1) The Impact of House v. NCAA Is Finally Kicking In

The landmark settlement officially took effect on July 1, 2025. In practice, however, its most meaningful impact on roster construction likely won’t be fully felt until the 2026–27 season. In the months leading up to July 1, high-major programs rushed to front-load player compensation. Lump-sum payments flowed aggressively before the NIL clearinghouse and auditing apparatus became operational. Schools in power conferences layered institutional revenue-sharing on top of up-front payments to have unfettered spending power.

The result this season was a distorted, overheated market. The spending frenzy of the past transfer portal cycle was, in part, a final opportunity to operate without meaningful guardrails. Now those guardrails exist. If auditing mechanisms and cap space become more than a theoretical limit, the ability to outspend inefficiency will evaporate.

Schools in the Big East Conference appear to have the most favorable road ahead, as basketball operates without the gravitational pull of football. At most Power Four institutions, 70 to 80 percent of revenue-sharing cap space is earmarked for football. Internal politics, program prestige, and revenue-generating potential of each sport dictate the exact division of funds.

Big East programs face no such internal allocation war. Every dollar of available cap space can be deployed toward basketball without negotiation. This leads to a virtually unlimited cap for basketball-only schools with deep pockets, which is a huge advantage.

Spending alone has never guaranteed success in the NIL era. But it has often been the prerequisite to serious contention. As the cap firms and circumvention is regulated, structural advantages will become more visible. 


2) Multiyear Deals and Buyouts

NCAA guidance following the implementation of the House v. NCAA  settlement formalized the practice of inking athletes to multi-year contracts. While many coaches and players remain hesitant to enter long-term commitments, several top schools have begun to leverage these contracts as a way to hedge against roster volatility.

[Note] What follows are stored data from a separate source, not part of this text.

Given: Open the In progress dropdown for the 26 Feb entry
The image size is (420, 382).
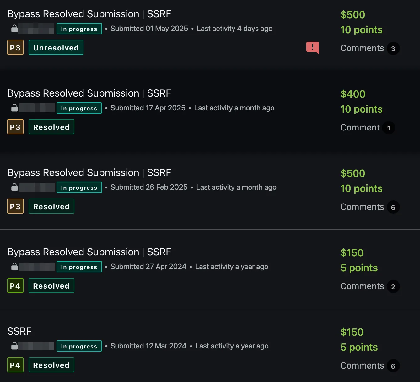Looking at the screenshot, I should click(79, 187).
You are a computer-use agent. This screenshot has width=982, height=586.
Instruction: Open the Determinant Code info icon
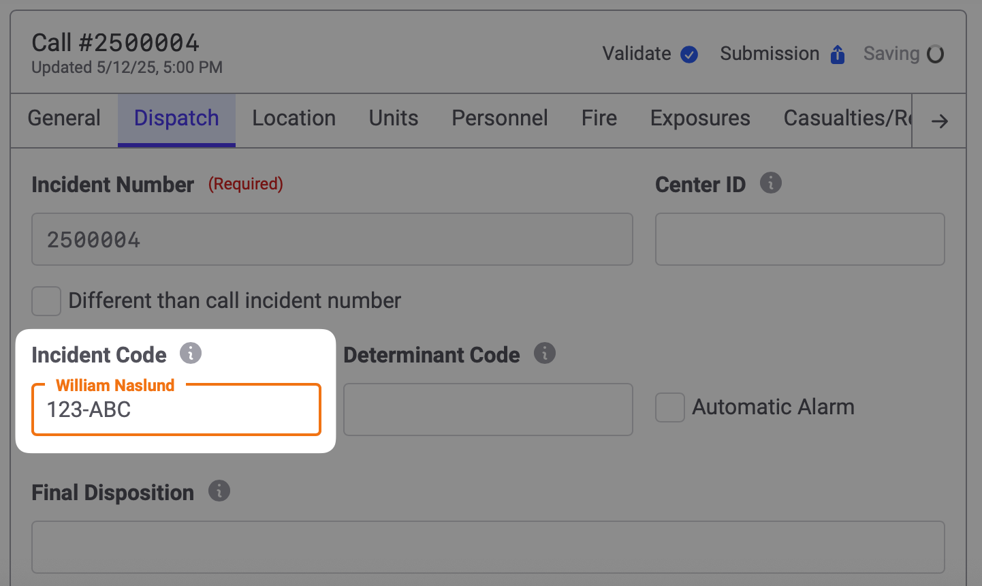point(545,353)
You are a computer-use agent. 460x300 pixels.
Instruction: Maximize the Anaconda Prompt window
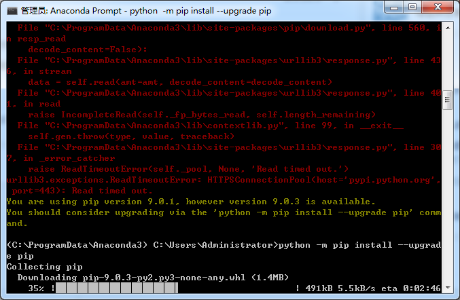[x=412, y=7]
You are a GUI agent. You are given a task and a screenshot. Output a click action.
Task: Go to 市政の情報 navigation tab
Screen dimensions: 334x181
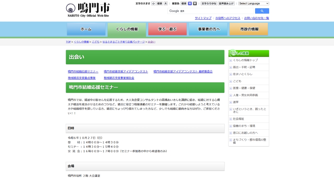[249, 29]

We have seen some high-profile instances recently of football players trying to break their contracts without consequences. That maneuver hasn’t turned out well. Washington quarterback Demond Williams briefly tested the transfer portal despite being on a multi-year deal, but ultimately remained with the program amid complications and the perceived enforceability of a buyout reported at roughly $4 million. Duke quarterback Darian Mensah went further, ultimately reaching a confidential settlement to exit his agreement with the Blue Devils before transferring to Miami for the upcoming season.

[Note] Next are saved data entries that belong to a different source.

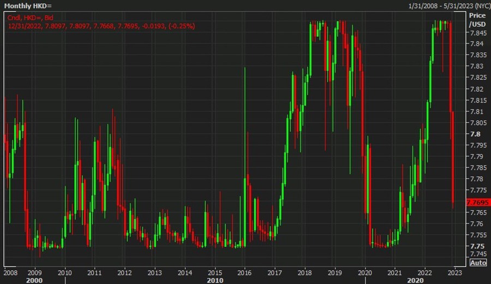The height and width of the screenshot is (284, 491).
Task: Click the bold 7.8 price axis level
Action: click(475, 134)
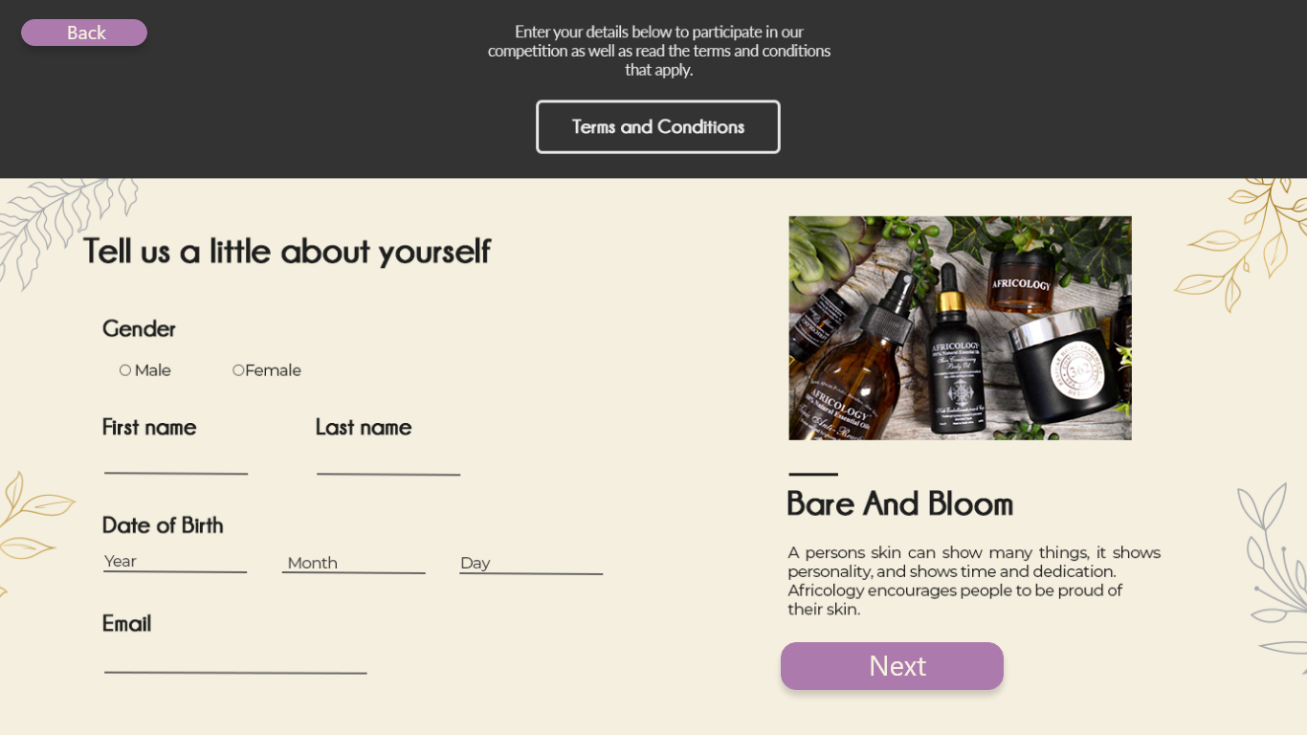Viewport: 1307px width, 735px height.
Task: Click the Email input field
Action: coord(235,661)
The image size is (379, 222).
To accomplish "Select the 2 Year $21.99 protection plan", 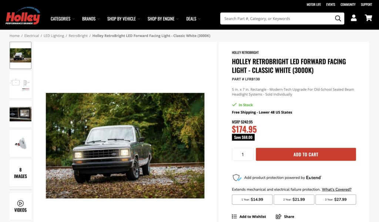I will coord(294,199).
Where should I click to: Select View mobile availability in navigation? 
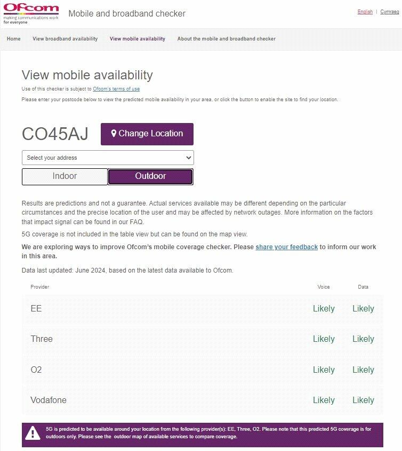[x=138, y=39]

Buyouts are a critical component of reducing the number of players in the portal. According to NCAA guidance, any buyout paid by a school that brings in a transfer currently under contract will count toward that school’s rev-share cap. That cap-hit comes on top of whatever rev-share compensation the school pays them for that season. Effectively, this is a poaching penalty that disincentivizes schools from going after players under contract. In a future with a firmer cap and no front loading, this matters much more.

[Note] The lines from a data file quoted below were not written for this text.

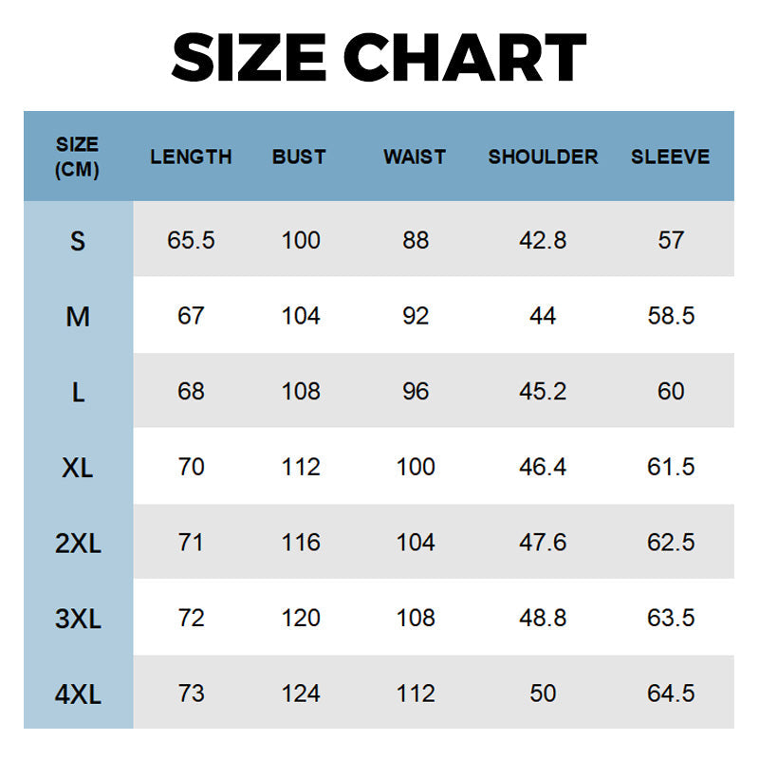759x759 pixels.
Task: Select the WAIST column header
Action: click(x=415, y=157)
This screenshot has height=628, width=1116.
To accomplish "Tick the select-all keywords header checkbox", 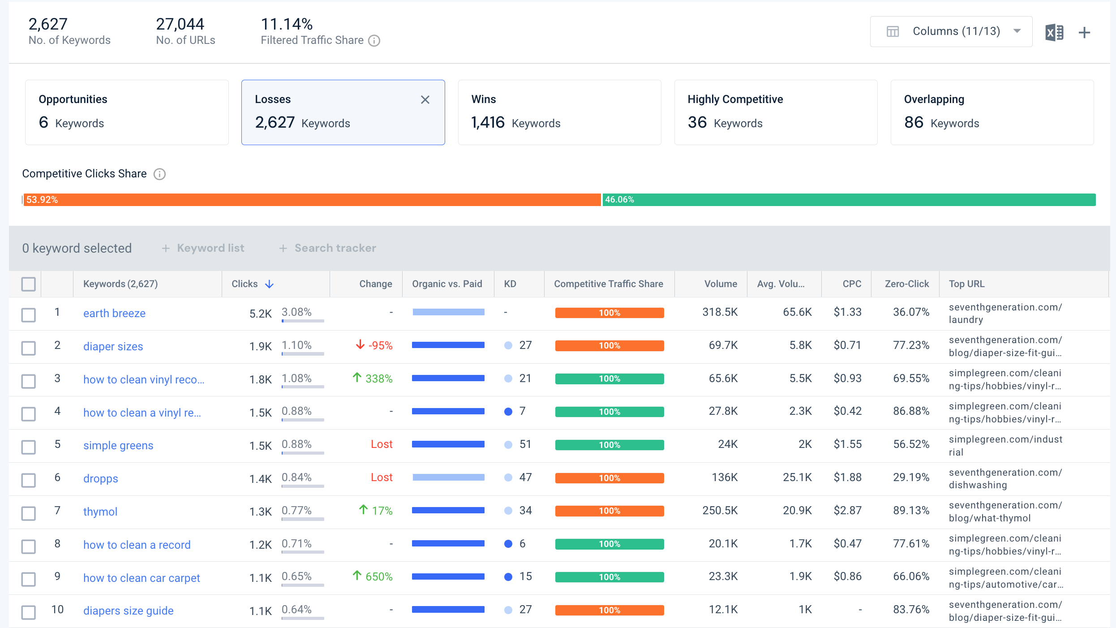I will (x=29, y=284).
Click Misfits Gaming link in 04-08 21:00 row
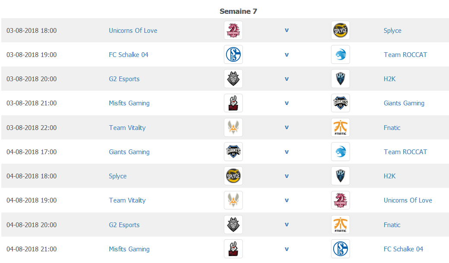This screenshot has height=263, width=449. (129, 249)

College Sports' Billion Dollar Question: Are NIL Contracts Enforceable?

Demond Williams’ Washington Huskies saga jolted college football. It has major repercussions for basketball and the landscape of college sports.

3) The Value of Retention

In a world where spending efficiency is key, a preference towards returning athletes is likely to follow. Coaches and GMs have quickly realized that keeping players around can be the secret sauce to winning. Returning players will often stay at their programs for a relative discount to what they could command in the open market. This is something long understood by NBA front offices, who largely agree that free agents are often overpriced by roughly a 20% premium due to bidding markets. 

Returning players project more reliably when they stay within the same ecosystem. NBA front offices account for this in their models, often shading projections downward in the short run when a player changes teams.

Agents advising players should consider that jumping from a mid-major to a high-major for a one-year increase in pay can be a risky long-term move. The speed and physicality at the high-major level are noticeably different — especially for on-ball guards — and not everyone can make that adjustment. Averaging 15 a night in the MAC is often more valuable to a European club than serving as the seventh man in the rotation at a Big Ten school.

Caps create tradeoffs. Buyouts create friction. Retention creates value. What felt like unchecked annual free agency is likely giving way to something more disciplined.

Needless to say, it’s dangerous in this current environment to make long-term predictions, but these trends are in line with what the designers of the House settlement envisioned. We’ll know in a month whether we are in the midst of an aberration, or whether this is truly the start of something new.

Meet your guide

Noah Henderson

Noah Henderson

Noah Henderson is the Director of the Sport Management Program at Loyola University Chicago’s Quinlan School of Business and the founder of The College Front Office, a publication focused on the professionalization of college sports. A leading national voice on NIL and athlete labor, his work has appeared in ESPN, NPR, CNN, PBS, Sportico, and the Chicago Tribune. He has...
More from Noah Henderson »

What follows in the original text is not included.